Smith noted that 20 entities are working on the initiative.

“The one underlying fact is there are more jobs on the Wasatch Front that can’t be filled and there are more people here than jobs,” he added. “The eventual goal would be able to make it where you can reclaim that human resource that are the kids that leave because they can’t find anything here that matches their aspirations. You have to be able to bring them back.”

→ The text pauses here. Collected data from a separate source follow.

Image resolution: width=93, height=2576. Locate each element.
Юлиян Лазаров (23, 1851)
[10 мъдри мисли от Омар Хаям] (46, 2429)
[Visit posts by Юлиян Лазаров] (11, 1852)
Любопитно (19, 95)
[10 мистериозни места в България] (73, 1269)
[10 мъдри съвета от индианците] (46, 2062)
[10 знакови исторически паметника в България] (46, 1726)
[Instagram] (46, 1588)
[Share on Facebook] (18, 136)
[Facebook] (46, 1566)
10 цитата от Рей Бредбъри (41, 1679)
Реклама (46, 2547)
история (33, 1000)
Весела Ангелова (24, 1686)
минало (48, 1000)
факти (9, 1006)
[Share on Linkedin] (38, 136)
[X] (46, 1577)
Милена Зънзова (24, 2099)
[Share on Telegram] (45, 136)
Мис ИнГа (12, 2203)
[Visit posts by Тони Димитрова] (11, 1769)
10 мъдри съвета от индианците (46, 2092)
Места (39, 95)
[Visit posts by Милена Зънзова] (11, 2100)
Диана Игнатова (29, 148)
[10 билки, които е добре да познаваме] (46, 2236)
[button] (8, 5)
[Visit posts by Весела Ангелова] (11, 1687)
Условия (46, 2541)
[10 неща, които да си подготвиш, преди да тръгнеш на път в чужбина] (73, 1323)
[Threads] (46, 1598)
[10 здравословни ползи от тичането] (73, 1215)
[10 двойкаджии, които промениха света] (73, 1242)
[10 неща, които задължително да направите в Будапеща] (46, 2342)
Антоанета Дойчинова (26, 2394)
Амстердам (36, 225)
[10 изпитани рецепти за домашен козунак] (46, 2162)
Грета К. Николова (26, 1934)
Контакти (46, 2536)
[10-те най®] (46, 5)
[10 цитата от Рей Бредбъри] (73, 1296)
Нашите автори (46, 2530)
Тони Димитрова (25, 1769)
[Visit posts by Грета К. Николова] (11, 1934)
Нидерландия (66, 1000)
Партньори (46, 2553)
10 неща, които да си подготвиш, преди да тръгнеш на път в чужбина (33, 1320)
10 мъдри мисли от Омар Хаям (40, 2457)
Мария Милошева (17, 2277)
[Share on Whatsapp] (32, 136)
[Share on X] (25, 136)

Smith, Ursenbach, County Commissioner Jake Mellor, Betts and others spoke Tuesday in downtown Salt Lake City in a panel discussion about the employment divide between the Wasatch Front and rural Utah.

Cox on Carbon County

“I think light manufacturing could do well here,” Cox said. He pulled out lively, colorful socks made in Logan in an effort to show that exciting products are being manufactured beyond Utah’s urban regions.

“We have the workforce ready to go,” he said. “They’re hard workers, they’re educated and they can do this stuff.”

Cox and Miller came to USU Eastern’s Jennifer Leavitt Student Center Aug. 9 as part of the duo’s visit to the counties.

Cox described Carbon County as a “poster child” for an “old economy” and what happens when economic change hits a county “hard and fast.” He said that the county would continue to experience an economic downturn as it related to natural gas. He commented that many locals commute to Utah County for work.

“That’s not a good way to live your life,” he said.

But he added that he has specifically mentioned the county to manufacturing employers as a “magical place” because of the area’s inexpensive land and power – and the workforce is willing to work hard.
Cox, who noted that he is from rural Sanpete County, lauded the county for its telecommunications infrastructure, pointing out that many jobs for high-tech companies can be filled from home. He opined that the loves the county’s “entrepreneurial spirit.”

“Carbon County isn’t for everybody, but it is for somebody,” he said. “We can do sophisticated stuff here. It’s just a change of mindset and people realizing there’s a great workforce.”